(Stored records)
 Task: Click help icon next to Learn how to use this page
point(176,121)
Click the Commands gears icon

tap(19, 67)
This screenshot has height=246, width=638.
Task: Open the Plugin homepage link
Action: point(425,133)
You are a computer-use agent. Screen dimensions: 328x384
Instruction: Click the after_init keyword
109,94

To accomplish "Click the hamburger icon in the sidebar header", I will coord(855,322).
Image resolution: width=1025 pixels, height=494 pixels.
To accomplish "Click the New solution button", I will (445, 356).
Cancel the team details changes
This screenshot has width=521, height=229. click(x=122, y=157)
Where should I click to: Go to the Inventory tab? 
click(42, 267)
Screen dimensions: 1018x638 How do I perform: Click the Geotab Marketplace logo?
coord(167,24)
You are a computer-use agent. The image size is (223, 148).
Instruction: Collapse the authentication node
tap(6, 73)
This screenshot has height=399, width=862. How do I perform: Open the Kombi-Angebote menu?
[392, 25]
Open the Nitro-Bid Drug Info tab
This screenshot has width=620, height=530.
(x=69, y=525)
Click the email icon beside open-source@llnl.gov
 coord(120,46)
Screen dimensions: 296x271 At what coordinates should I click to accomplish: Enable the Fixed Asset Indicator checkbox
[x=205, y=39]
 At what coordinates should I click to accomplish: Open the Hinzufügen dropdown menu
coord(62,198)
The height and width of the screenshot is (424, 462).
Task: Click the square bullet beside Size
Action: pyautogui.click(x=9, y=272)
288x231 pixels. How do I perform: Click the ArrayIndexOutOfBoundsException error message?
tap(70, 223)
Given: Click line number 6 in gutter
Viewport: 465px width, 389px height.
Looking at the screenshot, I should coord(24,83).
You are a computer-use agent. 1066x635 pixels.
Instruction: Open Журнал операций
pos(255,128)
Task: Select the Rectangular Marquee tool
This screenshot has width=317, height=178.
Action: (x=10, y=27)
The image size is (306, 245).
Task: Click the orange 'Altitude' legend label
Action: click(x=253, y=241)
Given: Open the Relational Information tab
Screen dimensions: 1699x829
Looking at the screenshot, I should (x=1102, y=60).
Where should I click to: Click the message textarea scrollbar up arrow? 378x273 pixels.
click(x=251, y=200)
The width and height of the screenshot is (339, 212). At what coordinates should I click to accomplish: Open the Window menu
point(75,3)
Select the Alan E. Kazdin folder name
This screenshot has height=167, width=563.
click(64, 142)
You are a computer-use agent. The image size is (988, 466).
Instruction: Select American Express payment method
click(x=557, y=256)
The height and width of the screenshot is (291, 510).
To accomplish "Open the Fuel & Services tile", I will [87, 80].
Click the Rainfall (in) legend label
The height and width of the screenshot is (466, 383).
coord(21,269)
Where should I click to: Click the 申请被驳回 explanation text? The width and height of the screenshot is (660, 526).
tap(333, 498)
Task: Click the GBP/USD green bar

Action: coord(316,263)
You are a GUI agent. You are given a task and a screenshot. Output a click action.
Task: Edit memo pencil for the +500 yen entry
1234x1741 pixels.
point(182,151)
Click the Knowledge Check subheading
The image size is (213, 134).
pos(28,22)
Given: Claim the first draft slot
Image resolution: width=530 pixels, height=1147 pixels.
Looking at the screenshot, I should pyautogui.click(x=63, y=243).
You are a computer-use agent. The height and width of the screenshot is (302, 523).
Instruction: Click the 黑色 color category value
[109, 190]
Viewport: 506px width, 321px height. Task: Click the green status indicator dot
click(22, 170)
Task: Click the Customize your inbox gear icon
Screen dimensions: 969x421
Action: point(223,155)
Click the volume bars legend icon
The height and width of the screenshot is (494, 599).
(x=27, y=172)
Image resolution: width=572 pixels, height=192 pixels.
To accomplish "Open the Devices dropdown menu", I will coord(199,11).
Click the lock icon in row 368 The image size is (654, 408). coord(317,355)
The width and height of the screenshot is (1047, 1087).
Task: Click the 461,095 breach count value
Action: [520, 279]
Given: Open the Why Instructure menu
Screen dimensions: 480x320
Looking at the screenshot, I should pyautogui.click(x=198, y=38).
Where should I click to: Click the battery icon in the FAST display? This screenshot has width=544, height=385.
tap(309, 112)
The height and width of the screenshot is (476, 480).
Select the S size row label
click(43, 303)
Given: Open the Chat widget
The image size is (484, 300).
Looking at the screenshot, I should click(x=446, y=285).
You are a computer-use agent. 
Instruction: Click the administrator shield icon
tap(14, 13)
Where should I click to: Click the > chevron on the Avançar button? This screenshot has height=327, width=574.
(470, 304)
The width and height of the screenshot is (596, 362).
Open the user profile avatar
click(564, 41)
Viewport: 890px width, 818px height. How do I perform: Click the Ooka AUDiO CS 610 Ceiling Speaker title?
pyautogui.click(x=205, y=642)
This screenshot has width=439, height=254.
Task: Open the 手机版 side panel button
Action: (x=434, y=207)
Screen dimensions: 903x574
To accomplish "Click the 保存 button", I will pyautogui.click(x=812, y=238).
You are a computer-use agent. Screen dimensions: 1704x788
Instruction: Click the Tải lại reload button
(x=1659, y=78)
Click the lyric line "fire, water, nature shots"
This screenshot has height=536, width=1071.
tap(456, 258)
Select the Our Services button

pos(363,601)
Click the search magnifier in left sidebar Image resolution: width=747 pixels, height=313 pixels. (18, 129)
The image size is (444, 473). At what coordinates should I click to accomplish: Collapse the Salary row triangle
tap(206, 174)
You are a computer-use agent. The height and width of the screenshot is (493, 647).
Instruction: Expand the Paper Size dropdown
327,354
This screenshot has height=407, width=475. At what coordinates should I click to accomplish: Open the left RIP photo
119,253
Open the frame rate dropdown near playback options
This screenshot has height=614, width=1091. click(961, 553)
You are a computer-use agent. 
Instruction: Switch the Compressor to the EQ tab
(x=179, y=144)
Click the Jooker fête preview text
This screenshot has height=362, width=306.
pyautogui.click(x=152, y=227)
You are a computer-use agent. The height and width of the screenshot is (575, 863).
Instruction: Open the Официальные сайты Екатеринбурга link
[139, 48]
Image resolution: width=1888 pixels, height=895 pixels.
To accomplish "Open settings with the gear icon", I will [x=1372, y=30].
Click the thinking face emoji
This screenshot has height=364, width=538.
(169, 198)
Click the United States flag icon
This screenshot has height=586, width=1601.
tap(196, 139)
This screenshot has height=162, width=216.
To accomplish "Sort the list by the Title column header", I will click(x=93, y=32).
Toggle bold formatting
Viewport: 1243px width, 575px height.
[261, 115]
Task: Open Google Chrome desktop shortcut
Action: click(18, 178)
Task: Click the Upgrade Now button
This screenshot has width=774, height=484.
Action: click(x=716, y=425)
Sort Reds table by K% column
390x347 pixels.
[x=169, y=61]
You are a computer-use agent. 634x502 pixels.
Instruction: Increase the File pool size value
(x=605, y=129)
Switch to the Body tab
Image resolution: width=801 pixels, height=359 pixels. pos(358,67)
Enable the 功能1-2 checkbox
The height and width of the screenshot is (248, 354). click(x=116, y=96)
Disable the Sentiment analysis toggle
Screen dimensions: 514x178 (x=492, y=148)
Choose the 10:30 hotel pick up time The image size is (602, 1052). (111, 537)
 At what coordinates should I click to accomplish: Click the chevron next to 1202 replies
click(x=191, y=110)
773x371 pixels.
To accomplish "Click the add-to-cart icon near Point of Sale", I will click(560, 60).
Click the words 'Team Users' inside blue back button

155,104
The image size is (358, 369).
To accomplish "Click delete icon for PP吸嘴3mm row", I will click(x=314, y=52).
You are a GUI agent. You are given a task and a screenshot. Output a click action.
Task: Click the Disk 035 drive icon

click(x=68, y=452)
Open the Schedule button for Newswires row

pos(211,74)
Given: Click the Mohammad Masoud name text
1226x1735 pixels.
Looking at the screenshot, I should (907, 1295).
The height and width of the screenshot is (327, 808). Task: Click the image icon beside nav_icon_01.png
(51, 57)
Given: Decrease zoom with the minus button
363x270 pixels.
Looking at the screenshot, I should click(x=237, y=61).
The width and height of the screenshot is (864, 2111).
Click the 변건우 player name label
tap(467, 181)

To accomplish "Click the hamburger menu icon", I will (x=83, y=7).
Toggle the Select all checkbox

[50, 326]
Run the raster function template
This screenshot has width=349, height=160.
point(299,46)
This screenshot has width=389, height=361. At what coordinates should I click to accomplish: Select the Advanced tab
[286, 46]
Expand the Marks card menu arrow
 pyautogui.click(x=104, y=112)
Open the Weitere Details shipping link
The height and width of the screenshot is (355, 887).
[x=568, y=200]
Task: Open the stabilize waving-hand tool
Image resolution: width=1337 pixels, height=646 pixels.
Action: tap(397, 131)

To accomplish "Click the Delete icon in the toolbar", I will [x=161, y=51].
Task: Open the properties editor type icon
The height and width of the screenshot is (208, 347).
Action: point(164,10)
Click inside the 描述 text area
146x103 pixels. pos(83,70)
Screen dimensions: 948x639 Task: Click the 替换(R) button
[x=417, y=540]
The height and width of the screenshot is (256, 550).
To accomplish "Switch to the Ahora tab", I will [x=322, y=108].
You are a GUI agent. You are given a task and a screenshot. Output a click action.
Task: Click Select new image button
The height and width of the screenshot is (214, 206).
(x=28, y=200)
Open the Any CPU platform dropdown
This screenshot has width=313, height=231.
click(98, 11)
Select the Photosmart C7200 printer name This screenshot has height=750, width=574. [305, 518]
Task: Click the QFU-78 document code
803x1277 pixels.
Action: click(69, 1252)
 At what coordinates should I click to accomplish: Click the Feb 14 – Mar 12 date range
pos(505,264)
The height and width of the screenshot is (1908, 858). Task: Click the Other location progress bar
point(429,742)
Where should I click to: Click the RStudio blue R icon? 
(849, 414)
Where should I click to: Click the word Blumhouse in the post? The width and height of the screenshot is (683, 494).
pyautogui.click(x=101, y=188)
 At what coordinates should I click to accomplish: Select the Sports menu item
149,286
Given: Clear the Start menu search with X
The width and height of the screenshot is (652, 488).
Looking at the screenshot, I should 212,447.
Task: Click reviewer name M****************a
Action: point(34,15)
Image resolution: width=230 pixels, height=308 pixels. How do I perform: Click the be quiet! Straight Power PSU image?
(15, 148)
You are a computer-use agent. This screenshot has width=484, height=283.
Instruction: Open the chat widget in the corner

Task prompt
Go line by line through the data and copy any that contain "sidebar".

Response to this task
To accomplish "Click the hamburger icon in the sidebar header", I will coord(855,322).
Click the search magnifier in left sidebar Image resolution: width=747 pixels, height=313 pixels. (18, 129)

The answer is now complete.